Rencontrer l’homme qui a tué sa famille : L'histoire de Melissa Gibson

Méditations spirituelles 10/08/2022

10 août 2022 | L. Ann Hamel | Revue Mission 360 p. 6-11

Le 23 décembre 2003, je reçois un appel de la Conférence générale m’informant qu’une famille de missionnaires a été assassinée à la République des Palaos. Seule une fillette de 10 ans a survécu. On me demande de m’y rendre pour lui prodiguer des soins et pour soutenir la communauté ecclésiastique locale.

Je prends donc l’avion depuis le Michigan, aux États-Unis, le matin de Noël. Je prie pendant toute la durée de ce long voyage pour que Melissa fasse l’expérience de la présence guérissante de Jésus. Bien que j’aie été formée pour traiter l’impact des traumatismes psychiques, je n’ai encore jamais été confrontée à un traumatisme d’une telle ampleur – et particulièrement chez une personne aussi jeune. Je prie Dieu de protéger Melissa des conséquences funestes de cette expérience traumatisante.

Dès mon arrivée aux Palaos, on m’emmène pour rencontrer Melissa à l’Église adventiste de Koror, là où son père avait été pasteur. C’est là que nous nous voyons pour la première fois. Cette enfant magnifique – menue, aux cheveux brun foncé et aux traits fins – est calme. Son comportement ne reflète pas ce qu’elle a vécu les jours précédents.

Destination Pacifique

Mais revenons en arrière. En juin 2002, Ruimar et Margareth DePaiva (les parents de Melissa) acceptent un appel à servir en tant que missionnaires en République des Palaos – un pays insulaire situé dans l’ouest de l’océan Pacifique. Les membres de la famille s’adaptent rapidement à leur nouvelle vie. Ils se font facilement des amis et s’intègrent à la collectivité.

Ruimar est responsable de la coordination de l’œuvre adventiste sur l’île. Margareth, elle, enseigne à l’école secondaire. Tous deux jouent un rôle très éducatif dans la vie des étudiants missionnaires qui travaillent à l’école, et ils les invitent souvent chez eux. Margareth aime beaucoup cuisiner et recevoir de grands groupes de personnes de l’église.

Leur maison se trouve à l’extérieur de la ville, sur la route menant à l’école secondaire. La seule autre maison à proximité appartient au directeur de l’école. Comme elle est en pleine rénovation, personne n’y habite. Chaque jour, de nombreux ouvriers de la construction passent devant la maison des DePaiva pour se rendre au travail.

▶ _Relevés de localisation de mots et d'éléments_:
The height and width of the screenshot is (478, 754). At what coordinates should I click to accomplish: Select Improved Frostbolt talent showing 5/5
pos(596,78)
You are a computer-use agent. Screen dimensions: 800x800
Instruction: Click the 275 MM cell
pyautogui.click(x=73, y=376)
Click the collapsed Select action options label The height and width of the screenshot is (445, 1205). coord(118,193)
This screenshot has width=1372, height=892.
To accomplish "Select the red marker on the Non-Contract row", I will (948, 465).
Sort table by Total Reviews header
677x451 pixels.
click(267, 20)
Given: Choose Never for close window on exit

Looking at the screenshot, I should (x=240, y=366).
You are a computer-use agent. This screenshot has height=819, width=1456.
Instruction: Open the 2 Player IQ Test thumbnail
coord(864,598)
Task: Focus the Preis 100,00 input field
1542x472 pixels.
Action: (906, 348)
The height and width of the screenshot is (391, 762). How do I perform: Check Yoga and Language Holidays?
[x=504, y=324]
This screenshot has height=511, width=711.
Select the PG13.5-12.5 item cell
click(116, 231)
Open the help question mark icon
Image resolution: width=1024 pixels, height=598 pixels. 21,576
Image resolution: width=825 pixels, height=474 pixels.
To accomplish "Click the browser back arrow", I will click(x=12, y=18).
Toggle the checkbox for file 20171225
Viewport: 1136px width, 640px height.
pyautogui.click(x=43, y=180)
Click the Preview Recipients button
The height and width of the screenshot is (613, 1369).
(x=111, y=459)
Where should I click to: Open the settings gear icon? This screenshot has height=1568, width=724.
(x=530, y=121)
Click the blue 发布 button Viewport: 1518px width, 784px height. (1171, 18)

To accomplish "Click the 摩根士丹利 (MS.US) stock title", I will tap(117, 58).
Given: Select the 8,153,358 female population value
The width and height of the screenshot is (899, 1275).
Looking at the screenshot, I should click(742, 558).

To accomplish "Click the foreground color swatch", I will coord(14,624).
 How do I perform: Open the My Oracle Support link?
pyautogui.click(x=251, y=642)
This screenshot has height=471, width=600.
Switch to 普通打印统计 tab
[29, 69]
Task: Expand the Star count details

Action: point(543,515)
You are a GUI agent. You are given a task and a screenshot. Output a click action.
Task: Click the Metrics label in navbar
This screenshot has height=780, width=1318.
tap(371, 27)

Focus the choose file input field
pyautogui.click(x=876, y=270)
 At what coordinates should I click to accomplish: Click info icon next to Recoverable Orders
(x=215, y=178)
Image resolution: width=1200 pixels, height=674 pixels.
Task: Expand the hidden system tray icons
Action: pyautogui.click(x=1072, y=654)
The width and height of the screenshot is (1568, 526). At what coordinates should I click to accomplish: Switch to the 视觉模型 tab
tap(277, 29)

▶ _Exercice écrit 1_:
Veuillez reproduire le texte sur Melissa Gibson depuis « Rencontrer l’homme qui » jusqu'à « communauté ecclésiastique locale. ».
▶ _Exercice écrit 2_:
Dans les lignes de données, réécrivez tout depuis la ligne contenant « I will coord(14,624). » jusqu'à celle contenant « Action: point(543,515) », en remplaçant « Star count » par « Fork count » sans rien modifier d'autre.
Ces lignes de données n'ont aucun rapport avec le texte du document.

▶ _Réponse complète 1_:
Rencontrer l’homme qui a tué sa famille : L'histoire de Melissa Gibson

Méditations spirituelles 10/08/2022

10 août 2022 | L. Ann Hamel | Revue Mission 360 p. 6-11

Le 23 décembre 2003, je reçois un appel de la Conférence générale m’informant qu’une famille de missionnaires a été assassinée à la République des Palaos. Seule une fillette de 10 ans a survécu. On me demande de m’y rendre pour lui prodiguer des soins et pour soutenir la communauté ecclésiastique locale.

▶ _Réponse complète 2_:
To accomplish "Click the foreground color swatch", I will coord(14,624).
 How do I perform: Open the My Oracle Support link?
pyautogui.click(x=251, y=642)
This screenshot has height=471, width=600.
Switch to 普通打印统计 tab
[29, 69]
Task: Expand the Fork count details

Action: point(543,515)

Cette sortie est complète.